*** ENTRIES

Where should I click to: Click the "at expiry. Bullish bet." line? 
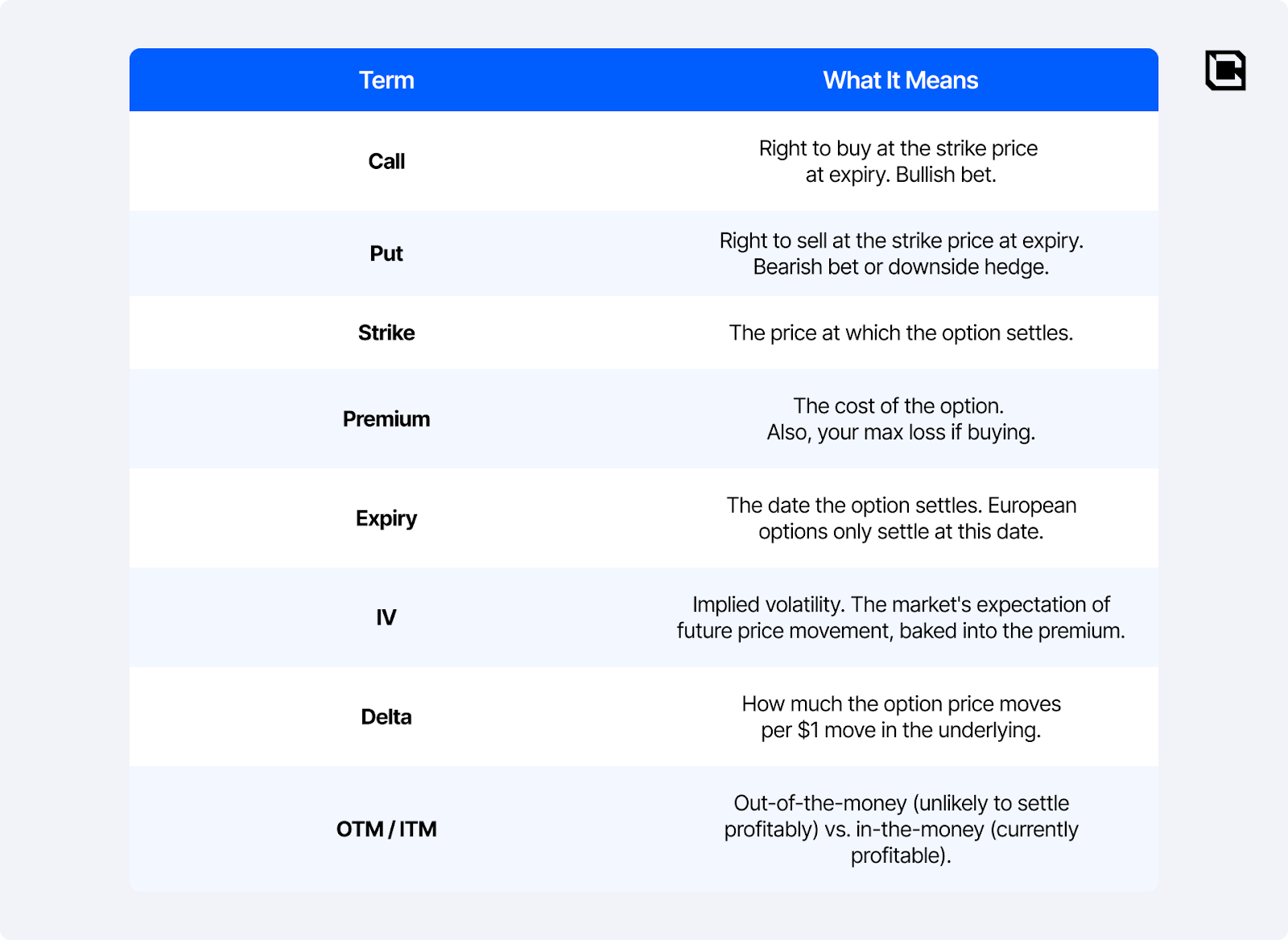click(x=901, y=175)
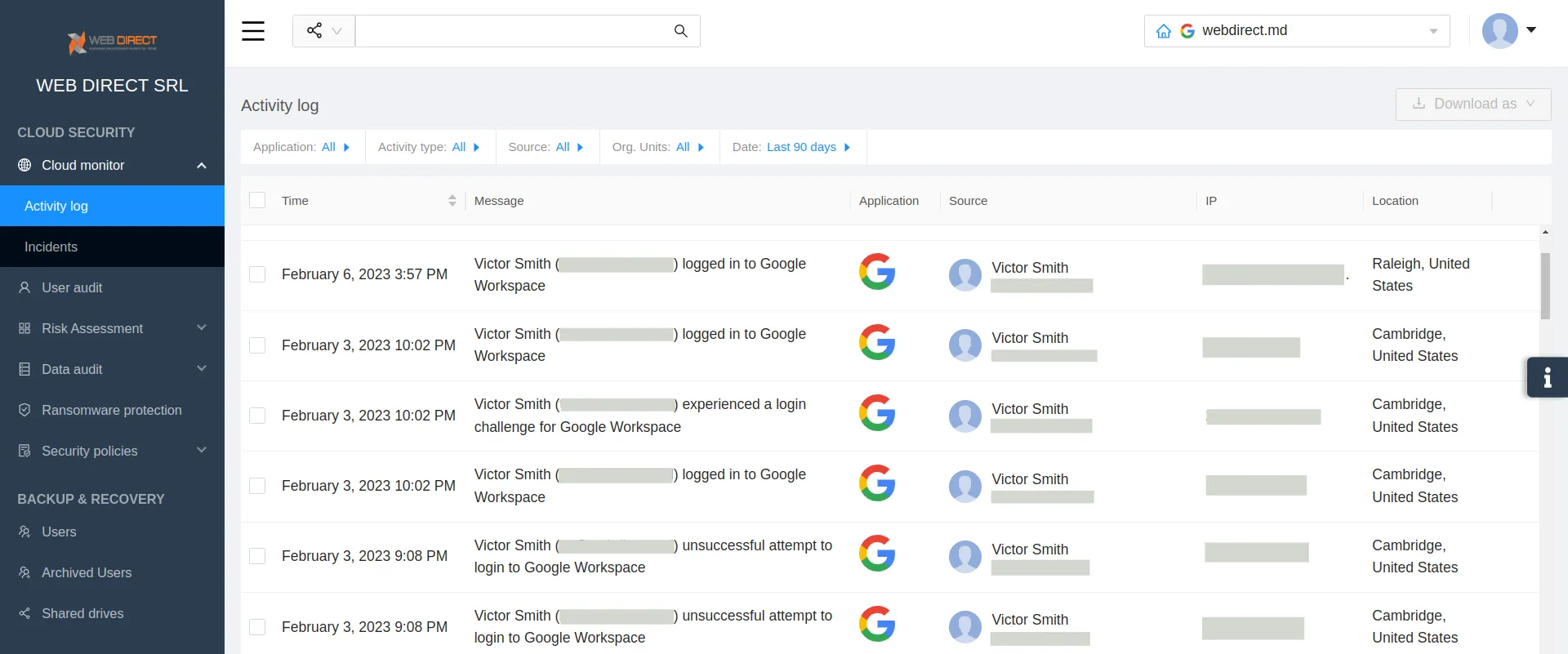The width and height of the screenshot is (1568, 654).
Task: Toggle the select-all checkbox in table header
Action: (x=257, y=201)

******

» TASK INSTRUCTIONS
Copy out the text of the material above word for word, omitting the pictures.

» EXERCISE RESULT
Where should I click to: Click the "at expiry. Bullish bet." line? 
click(x=901, y=175)
The width and height of the screenshot is (1568, 654).
Task: Toggle the select-all checkbox in table header
Action: (x=257, y=201)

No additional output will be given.